BEGIN
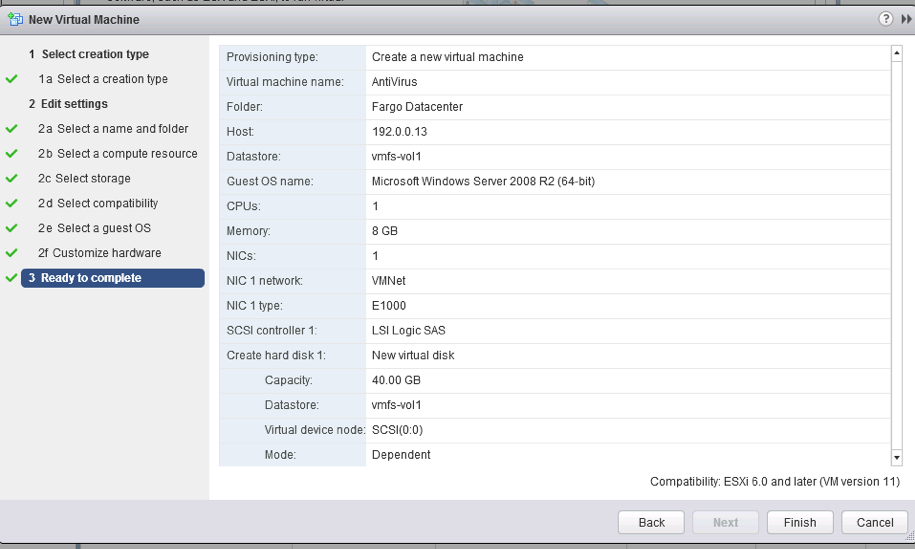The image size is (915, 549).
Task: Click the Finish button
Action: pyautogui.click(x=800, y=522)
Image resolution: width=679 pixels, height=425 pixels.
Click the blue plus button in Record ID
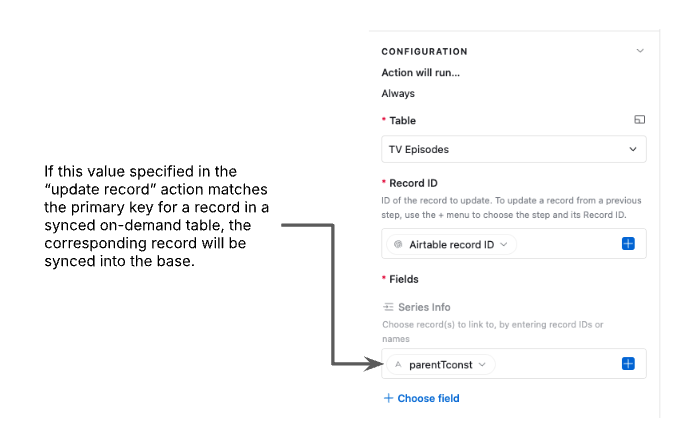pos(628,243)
END
[Exercise] Word for word, retype the lines from the one with "Image resolution: width=679" through the final line of the data, both included. No pictures belong in the copy.

[Expected answer]
Image resolution: width=679 pixels, height=425 pixels.
Click the blue plus button in Record ID
pos(628,243)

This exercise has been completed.